Tata Chemicals Achieves 52-Week High with 14% Soar in Share Price

Tata Chemicals Shares Surge 14% to Reach 52-Week High of Rs 1,349 on NSE in Morning Trading on March 7, Extending Gains for Sixth Consecutive Session.

Tata Chemicals Stock Rally Continues Following Fitch Ratings Affirmation of Long Term Foreign Currency Issuer Default Rating (IDR) at BB+. Outlook Revised to ‘Stable’ from ‘Positive’.

As of 9:49 am, Tata Chemicals is trading 7.6% higher at Rs 1,269 on the National Stock Exchange (NSE).

Over the past five sessions, the stock has surged by 33%. Additionally, Tata Chemicals has gained 25% over the past year, aligning with the benchmark Nifty’s gains.

The rapid gains in the stock price has enhanced the appeal of the stock, drawing attention from investors, analysts said.

It is imperative to exercise caution due to the significant resistance looming around Rs 1,200-1,205, primarily identified through the presence of a previous historical high depicted in the chart analysis, said Jigar S Patel of Anand Rathi Shares & Stock Brokers.
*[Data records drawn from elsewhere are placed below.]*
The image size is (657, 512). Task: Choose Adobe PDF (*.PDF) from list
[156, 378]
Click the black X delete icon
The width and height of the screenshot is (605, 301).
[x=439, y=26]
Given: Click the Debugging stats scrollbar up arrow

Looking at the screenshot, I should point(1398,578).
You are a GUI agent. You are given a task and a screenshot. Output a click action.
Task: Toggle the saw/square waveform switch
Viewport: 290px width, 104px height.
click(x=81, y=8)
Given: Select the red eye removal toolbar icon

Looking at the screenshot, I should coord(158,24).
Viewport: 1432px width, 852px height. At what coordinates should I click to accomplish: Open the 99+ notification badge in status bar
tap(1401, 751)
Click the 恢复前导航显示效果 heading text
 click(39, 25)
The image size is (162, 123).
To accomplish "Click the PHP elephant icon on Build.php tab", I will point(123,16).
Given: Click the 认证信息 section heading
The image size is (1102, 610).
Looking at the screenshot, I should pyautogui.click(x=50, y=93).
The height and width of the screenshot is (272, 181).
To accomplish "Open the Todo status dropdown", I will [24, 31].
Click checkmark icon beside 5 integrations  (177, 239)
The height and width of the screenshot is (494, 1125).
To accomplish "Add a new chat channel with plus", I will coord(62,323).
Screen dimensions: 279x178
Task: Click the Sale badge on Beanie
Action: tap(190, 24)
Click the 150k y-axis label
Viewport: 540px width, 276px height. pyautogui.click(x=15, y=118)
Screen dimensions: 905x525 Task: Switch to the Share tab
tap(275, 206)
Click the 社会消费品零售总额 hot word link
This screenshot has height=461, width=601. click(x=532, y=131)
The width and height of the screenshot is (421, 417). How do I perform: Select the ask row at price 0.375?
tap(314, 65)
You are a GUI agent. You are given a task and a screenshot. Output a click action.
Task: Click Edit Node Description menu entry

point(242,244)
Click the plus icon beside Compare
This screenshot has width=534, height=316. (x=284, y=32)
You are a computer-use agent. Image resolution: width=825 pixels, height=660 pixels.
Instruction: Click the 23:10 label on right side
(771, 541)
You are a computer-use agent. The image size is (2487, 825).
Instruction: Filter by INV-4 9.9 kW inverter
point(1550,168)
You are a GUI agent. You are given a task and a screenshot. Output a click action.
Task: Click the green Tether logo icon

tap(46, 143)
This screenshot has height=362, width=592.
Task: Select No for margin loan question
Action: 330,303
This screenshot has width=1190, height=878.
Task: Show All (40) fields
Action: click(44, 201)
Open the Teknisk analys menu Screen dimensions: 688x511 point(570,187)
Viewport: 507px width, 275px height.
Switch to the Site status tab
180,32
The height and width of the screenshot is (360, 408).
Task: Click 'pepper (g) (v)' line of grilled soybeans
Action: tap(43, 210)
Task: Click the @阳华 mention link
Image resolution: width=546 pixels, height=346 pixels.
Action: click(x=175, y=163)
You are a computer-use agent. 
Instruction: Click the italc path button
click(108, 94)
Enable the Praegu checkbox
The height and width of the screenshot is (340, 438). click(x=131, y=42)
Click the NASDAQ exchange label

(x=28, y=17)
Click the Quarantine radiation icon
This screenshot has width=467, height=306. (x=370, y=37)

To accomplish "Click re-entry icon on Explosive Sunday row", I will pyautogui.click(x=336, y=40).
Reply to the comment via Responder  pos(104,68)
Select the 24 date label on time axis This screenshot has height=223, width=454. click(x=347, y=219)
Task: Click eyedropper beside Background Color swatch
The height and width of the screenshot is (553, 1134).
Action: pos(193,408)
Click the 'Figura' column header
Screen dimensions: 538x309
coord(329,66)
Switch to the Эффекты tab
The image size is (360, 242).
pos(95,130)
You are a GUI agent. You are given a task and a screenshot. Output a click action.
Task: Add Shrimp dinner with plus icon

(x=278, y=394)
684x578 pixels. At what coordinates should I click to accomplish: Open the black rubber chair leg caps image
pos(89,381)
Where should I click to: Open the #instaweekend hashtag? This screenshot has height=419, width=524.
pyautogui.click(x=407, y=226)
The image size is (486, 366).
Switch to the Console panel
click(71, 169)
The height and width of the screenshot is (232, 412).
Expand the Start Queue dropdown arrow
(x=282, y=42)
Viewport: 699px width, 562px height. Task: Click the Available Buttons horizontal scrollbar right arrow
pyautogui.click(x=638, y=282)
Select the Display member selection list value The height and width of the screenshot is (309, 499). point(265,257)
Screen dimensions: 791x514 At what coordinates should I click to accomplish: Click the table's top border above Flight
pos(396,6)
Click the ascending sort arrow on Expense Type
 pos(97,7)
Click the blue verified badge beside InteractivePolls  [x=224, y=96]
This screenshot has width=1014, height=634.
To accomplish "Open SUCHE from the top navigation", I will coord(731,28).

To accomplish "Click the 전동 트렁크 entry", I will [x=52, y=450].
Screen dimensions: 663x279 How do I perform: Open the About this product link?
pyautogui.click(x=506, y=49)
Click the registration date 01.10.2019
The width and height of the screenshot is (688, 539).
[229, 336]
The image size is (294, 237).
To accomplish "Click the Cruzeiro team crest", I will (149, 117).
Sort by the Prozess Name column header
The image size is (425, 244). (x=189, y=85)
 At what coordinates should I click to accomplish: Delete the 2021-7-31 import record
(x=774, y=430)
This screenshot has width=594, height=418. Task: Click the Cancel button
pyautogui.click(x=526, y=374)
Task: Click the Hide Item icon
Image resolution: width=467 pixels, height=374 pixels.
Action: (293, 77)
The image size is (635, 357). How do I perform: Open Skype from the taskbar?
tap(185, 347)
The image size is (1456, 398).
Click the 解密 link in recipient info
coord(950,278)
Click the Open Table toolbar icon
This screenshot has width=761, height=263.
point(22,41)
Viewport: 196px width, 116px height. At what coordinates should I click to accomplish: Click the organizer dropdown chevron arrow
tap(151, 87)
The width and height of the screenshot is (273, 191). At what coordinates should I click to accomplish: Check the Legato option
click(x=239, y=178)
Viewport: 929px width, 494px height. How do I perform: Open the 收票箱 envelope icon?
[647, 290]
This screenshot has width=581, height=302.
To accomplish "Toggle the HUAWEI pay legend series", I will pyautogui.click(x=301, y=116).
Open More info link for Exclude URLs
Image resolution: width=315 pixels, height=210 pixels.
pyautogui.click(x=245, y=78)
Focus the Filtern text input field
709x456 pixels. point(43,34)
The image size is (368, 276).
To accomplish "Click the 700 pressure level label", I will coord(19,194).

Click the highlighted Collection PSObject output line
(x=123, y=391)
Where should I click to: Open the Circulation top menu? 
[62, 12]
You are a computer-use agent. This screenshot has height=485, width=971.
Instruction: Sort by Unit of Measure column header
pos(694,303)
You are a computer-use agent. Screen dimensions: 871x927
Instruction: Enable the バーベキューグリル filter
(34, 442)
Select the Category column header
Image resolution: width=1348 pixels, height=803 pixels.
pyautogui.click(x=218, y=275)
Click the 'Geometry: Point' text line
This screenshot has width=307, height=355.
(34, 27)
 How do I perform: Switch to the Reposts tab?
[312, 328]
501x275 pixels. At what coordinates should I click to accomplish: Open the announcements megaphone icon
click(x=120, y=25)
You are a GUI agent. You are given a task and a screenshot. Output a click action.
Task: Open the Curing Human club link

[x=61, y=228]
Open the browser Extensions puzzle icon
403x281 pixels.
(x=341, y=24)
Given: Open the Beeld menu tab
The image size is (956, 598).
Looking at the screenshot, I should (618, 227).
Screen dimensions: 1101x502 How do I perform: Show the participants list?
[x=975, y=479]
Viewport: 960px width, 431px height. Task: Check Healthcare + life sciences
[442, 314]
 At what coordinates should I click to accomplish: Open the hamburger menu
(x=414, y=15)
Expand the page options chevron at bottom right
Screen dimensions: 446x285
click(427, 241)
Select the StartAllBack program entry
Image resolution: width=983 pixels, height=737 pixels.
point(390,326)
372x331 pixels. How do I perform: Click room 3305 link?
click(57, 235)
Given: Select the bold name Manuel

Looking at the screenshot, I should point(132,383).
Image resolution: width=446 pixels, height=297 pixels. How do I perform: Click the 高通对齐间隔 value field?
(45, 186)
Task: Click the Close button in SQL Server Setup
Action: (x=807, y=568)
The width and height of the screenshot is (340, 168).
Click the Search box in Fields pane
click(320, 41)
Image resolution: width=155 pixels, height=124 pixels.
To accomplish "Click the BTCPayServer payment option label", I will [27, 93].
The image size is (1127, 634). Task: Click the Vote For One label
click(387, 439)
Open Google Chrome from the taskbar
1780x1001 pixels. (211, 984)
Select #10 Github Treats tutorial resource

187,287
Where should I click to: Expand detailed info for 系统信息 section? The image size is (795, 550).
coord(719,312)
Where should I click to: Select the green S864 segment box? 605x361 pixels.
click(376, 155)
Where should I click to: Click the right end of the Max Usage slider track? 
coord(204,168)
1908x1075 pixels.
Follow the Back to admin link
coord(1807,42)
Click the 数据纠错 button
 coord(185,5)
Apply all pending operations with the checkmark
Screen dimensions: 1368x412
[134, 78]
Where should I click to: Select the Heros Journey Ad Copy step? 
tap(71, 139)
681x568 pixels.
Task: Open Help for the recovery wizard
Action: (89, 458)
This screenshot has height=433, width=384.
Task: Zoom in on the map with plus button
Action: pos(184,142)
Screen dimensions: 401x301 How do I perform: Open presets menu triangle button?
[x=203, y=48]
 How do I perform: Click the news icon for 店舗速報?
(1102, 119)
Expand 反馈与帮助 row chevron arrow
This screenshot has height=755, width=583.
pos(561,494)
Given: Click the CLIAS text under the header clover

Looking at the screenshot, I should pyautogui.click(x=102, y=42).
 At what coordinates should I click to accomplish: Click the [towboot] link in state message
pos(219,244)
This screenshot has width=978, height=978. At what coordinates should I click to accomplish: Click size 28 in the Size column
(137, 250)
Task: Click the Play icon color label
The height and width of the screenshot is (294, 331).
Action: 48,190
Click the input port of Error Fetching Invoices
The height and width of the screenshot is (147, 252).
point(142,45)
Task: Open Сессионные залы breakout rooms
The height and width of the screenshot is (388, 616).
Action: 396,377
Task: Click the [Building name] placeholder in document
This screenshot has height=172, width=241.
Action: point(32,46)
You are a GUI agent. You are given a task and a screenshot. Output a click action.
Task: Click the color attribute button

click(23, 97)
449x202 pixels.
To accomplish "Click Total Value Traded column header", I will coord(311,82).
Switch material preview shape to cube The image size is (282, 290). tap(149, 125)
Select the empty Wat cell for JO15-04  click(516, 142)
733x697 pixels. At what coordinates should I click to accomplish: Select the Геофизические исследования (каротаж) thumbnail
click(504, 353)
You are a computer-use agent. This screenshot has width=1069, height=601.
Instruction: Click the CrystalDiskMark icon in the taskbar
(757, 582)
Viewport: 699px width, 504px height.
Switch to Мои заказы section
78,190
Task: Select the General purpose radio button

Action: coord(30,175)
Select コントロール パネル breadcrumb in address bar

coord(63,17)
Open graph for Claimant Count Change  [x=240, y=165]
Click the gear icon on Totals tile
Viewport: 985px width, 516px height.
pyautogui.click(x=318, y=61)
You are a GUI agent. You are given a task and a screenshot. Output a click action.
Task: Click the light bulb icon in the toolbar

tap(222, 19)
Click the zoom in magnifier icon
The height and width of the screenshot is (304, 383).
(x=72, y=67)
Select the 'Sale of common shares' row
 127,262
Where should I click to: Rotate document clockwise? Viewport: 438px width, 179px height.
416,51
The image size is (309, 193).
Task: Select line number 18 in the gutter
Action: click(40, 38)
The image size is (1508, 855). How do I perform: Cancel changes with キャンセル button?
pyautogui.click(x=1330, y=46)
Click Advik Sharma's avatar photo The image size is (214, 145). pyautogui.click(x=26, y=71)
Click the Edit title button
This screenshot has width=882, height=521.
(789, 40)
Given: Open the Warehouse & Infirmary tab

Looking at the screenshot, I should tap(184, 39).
“Therefore, initiating fresh long positions at this juncture is not advisable. For individuals who have already entered the market, it is prudent to consider booking profits and adopting a wait-and-see approach, anticipating a meaningful correction in the stock’s price before contemplating further investment actions,” Patel said.

For the quarter ended December 2023, Tata Chemicals reported a 60 percent on-year drop in net profit at Rs 158 crore amid tepid demand across key regions and segments. The Tata Group chemical firm’s revenue fell more than 10 percent to Rs 3,730 crore.

Tata Chemicals is the world’s third-largest soda ash producer. Fitch Ratings expect the company’s Ebitda (earnings before interest, taxes, depreciation, and amortisation) net leverage to average 2.2x over FY25-FY27 and be commensurate for its rating, driving the “stable” outlook despite the near-term industry pressures.

The margins will improve to 17 percent from FY26, supported by a gradual demand recovery, supply tightening, and lower energy cost. However, a prolonged period of unfavourable economic conditions and supply glut in the industry could limit margin improvement, Fitch Ratings said.